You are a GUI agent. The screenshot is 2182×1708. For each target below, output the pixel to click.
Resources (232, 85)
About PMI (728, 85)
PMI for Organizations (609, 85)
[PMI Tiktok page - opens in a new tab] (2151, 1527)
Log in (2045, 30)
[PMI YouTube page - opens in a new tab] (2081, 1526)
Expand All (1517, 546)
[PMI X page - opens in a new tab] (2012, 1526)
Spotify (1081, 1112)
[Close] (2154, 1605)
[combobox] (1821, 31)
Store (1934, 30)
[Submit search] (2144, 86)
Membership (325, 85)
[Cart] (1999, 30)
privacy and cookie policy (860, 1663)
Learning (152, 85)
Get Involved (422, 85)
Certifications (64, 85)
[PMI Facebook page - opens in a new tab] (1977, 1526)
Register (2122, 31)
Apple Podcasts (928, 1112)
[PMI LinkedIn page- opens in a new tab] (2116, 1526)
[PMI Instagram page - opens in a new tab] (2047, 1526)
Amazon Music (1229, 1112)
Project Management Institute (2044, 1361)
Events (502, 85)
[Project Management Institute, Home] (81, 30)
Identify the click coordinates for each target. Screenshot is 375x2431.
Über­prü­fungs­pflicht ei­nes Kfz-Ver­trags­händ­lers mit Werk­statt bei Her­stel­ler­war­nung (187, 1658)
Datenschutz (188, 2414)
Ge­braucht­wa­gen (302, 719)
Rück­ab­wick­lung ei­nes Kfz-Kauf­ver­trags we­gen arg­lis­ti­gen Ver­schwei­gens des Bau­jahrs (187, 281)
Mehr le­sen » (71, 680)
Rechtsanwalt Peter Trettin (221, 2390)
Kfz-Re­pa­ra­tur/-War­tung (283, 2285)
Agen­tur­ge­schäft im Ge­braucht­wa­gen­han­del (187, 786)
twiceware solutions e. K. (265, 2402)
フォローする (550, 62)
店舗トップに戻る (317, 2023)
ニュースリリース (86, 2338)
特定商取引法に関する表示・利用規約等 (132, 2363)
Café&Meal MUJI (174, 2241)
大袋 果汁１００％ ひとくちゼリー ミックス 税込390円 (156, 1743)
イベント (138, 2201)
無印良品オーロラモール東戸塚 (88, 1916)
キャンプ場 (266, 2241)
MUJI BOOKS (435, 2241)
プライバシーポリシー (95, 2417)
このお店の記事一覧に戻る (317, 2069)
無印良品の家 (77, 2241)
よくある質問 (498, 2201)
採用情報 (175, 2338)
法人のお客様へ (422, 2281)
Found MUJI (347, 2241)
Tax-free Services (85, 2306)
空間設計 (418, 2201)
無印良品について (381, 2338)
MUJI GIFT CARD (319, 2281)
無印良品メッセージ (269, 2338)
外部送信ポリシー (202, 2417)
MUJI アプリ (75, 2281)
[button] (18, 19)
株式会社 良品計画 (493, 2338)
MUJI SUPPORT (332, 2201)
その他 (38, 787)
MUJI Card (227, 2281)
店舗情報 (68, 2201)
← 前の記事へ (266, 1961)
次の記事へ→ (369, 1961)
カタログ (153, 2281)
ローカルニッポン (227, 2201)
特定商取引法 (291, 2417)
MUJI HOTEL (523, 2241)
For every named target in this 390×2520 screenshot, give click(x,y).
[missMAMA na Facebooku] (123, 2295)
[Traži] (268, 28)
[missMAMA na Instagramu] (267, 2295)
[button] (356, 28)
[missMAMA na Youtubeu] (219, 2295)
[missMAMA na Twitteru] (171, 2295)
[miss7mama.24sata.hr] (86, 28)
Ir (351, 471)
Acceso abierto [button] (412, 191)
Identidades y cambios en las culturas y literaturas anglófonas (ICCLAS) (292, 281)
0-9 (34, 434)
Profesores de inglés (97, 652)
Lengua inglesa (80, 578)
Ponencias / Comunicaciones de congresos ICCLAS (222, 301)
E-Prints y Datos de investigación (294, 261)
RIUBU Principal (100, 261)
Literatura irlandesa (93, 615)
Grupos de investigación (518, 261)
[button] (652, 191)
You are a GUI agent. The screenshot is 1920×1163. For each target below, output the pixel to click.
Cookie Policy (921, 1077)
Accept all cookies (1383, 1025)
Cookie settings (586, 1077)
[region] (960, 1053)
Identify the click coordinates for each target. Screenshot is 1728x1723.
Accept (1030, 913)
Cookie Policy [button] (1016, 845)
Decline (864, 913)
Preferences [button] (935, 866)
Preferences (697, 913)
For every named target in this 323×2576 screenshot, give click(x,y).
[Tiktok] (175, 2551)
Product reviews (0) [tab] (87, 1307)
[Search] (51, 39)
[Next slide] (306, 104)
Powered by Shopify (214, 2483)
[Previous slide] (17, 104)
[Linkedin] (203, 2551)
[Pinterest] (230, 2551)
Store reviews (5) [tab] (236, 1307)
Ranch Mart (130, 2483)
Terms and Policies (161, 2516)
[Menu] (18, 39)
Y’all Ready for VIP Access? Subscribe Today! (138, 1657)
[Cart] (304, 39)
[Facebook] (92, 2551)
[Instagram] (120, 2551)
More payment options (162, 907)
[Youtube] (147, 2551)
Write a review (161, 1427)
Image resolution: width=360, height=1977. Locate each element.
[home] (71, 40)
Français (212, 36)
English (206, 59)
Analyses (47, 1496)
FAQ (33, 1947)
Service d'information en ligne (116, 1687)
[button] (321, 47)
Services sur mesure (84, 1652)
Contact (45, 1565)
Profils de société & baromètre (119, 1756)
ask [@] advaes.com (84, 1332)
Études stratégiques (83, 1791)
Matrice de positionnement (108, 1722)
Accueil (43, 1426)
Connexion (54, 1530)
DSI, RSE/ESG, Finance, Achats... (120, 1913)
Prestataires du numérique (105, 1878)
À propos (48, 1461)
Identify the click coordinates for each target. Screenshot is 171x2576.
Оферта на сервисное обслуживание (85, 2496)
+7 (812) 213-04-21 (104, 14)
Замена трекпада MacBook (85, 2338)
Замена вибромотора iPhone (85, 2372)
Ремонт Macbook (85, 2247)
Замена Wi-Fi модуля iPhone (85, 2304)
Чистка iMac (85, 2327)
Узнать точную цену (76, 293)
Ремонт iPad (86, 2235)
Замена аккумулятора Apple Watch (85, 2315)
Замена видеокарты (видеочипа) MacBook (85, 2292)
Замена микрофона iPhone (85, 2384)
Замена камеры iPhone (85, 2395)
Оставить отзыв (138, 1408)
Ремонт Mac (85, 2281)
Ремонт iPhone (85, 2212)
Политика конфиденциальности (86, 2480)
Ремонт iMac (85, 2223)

> [What the exercise asks]: For this exercise, transcribe the whole listing verbatim.

> [Task answer]:
You are a GUI agent. The screenshot is 2182×1708. For each target below, output the pixel to click.
Resources (232, 85)
About PMI (728, 85)
PMI for Organizations (609, 85)
[PMI Tiktok page - opens in a new tab] (2151, 1527)
Log in (2045, 30)
[PMI YouTube page - opens in a new tab] (2081, 1526)
Expand All (1517, 546)
[PMI X page - opens in a new tab] (2012, 1526)
Spotify (1081, 1112)
[Close] (2154, 1605)
[combobox] (1821, 31)
Store (1934, 30)
[Submit search] (2144, 86)
Membership (325, 85)
[Cart] (1999, 30)
privacy and cookie policy (860, 1663)
Learning (152, 85)
Get Involved (422, 85)
Certifications (64, 85)
[PMI Facebook page - opens in a new tab] (1977, 1526)
Register (2122, 31)
Apple Podcasts (928, 1112)
[PMI LinkedIn page- opens in a new tab] (2116, 1526)
[PMI Instagram page - opens in a new tab] (2047, 1526)
Amazon Music (1229, 1112)
Project Management Institute (2044, 1361)
Events (502, 85)
[Project Management Institute, Home] (81, 30)
Identify the click coordinates for each target. Screenshot is 375x2431.
Über­prü­fungs­pflicht ei­nes Kfz-Ver­trags­händ­lers mit Werk­statt bei Her­stel­ler­war­nung (187, 1658)
Datenschutz (188, 2414)
Ge­braucht­wa­gen (302, 719)
Rück­ab­wick­lung ei­nes Kfz-Kauf­ver­trags we­gen arg­lis­ti­gen Ver­schwei­gens des Bau­jahrs (187, 281)
Mehr le­sen » (71, 680)
Rechtsanwalt Peter Trettin (221, 2390)
Kfz-Re­pa­ra­tur/-War­tung (283, 2285)
Agen­tur­ge­schäft im Ge­braucht­wa­gen­han­del (187, 786)
twiceware solutions e. K. (265, 2402)
フォローする (550, 62)
店舗トップに戻る (317, 2023)
ニュースリリース (86, 2338)
特定商取引法に関する表示・利用規約等 (132, 2363)
Café&Meal MUJI (174, 2241)
大袋 果汁１００％ ひとくちゼリー ミックス 税込390円 (156, 1743)
イベント (138, 2201)
無印良品オーロラモール東戸塚 (88, 1916)
キャンプ場 (266, 2241)
MUJI BOOKS (435, 2241)
プライバシーポリシー (95, 2417)
このお店の記事一覧に戻る (317, 2069)
無印良品の家 (77, 2241)
よくある質問 (498, 2201)
採用情報 (175, 2338)
法人のお客様へ (422, 2281)
Found MUJI (347, 2241)
Tax-free Services (85, 2306)
空間設計 (418, 2201)
無印良品について (381, 2338)
MUJI GIFT CARD (319, 2281)
無印良品メッセージ (269, 2338)
外部送信ポリシー (202, 2417)
MUJI アプリ (75, 2281)
[button] (18, 19)
株式会社 良品計画 (493, 2338)
MUJI SUPPORT (332, 2201)
その他 (38, 787)
MUJI Card (227, 2281)
店舗情報 (68, 2201)
← 前の記事へ (266, 1961)
次の記事へ→ (369, 1961)
カタログ (153, 2281)
ローカルニッポン (227, 2201)
特定商取引法 (291, 2417)
MUJI HOTEL (523, 2241)
For every named target in this 390×2520 screenshot, give click(x,y).
[missMAMA na Facebooku] (123, 2295)
[Traži] (268, 28)
[missMAMA na Instagramu] (267, 2295)
[button] (356, 28)
[missMAMA na Youtubeu] (219, 2295)
[missMAMA na Twitteru] (171, 2295)
[miss7mama.24sata.hr] (86, 28)
Ir (351, 471)
Acceso abierto [button] (412, 191)
Identidades y cambios en las culturas y literaturas anglófonas (ICCLAS) (292, 281)
0-9 (34, 434)
Profesores de inglés (97, 652)
Lengua inglesa (80, 578)
Ponencias / Comunicaciones de congresos ICCLAS (222, 301)
E-Prints y Datos de investigación (294, 261)
RIUBU Principal (100, 261)
Literatura irlandesa (93, 615)
Grupos de investigación (518, 261)
[button] (652, 191)
You are a GUI agent. The screenshot is 1920×1163. For each target below, output the pixel to click.
Cookie Policy (921, 1077)
Accept all cookies (1383, 1025)
Cookie settings (586, 1077)
[region] (960, 1053)
Identify the click coordinates for each target. Screenshot is 1728x1723.
Accept (1030, 913)
Cookie Policy [button] (1016, 845)
Decline (864, 913)
Preferences [button] (935, 866)
Preferences (697, 913)
For every named target in this 323×2576 screenshot, give click(x,y).
[Tiktok] (175, 2551)
Product reviews (0) [tab] (87, 1307)
[Search] (51, 39)
[Next slide] (306, 104)
Powered by Shopify (214, 2483)
[Previous slide] (17, 104)
[Linkedin] (203, 2551)
[Pinterest] (230, 2551)
Store reviews (5) [tab] (236, 1307)
Ranch Mart (130, 2483)
Terms and Policies (161, 2516)
[Menu] (18, 39)
Y’all Ready for VIP Access? Subscribe Today! (138, 1657)
[Cart] (304, 39)
[Facebook] (92, 2551)
[Instagram] (120, 2551)
More payment options (162, 907)
[Youtube] (147, 2551)
Write a review (161, 1427)
Image resolution: width=360, height=1977. Locate each element.
[home] (71, 40)
Français (212, 36)
English (206, 59)
Analyses (47, 1496)
FAQ (33, 1947)
Service d'information en ligne (116, 1687)
[button] (321, 47)
Services sur mesure (84, 1652)
Contact (45, 1565)
Profils de société & baromètre (119, 1756)
ask [@] advaes.com (84, 1332)
Études stratégiques (83, 1791)
Matrice de positionnement (108, 1722)
Accueil (43, 1426)
Connexion (54, 1530)
DSI, RSE/ESG, Finance, Achats... (120, 1913)
Prestataires du numérique (105, 1878)
À propos (48, 1461)
Identify the click coordinates for each target. Screenshot is 171x2576.
Оферта на сервисное обслуживание (85, 2496)
+7 (812) 213-04-21 (104, 14)
Замена трекпада MacBook (85, 2338)
Замена вибромотора iPhone (85, 2372)
Ремонт Macbook (85, 2247)
Замена Wi-Fi модуля iPhone (85, 2304)
Чистка iMac (85, 2327)
Узнать точную цену (76, 293)
Ремонт iPad (86, 2235)
Замена аккумулятора Apple Watch (85, 2315)
Замена видеокарты (видеочипа) MacBook (85, 2292)
Замена микрофона iPhone (85, 2384)
Замена камеры iPhone (85, 2395)
Оставить отзыв (138, 1408)
Ремонт Mac (85, 2281)
Ремонт iPhone (85, 2212)
Политика конфиденциальности (86, 2480)
Ремонт iMac (85, 2223)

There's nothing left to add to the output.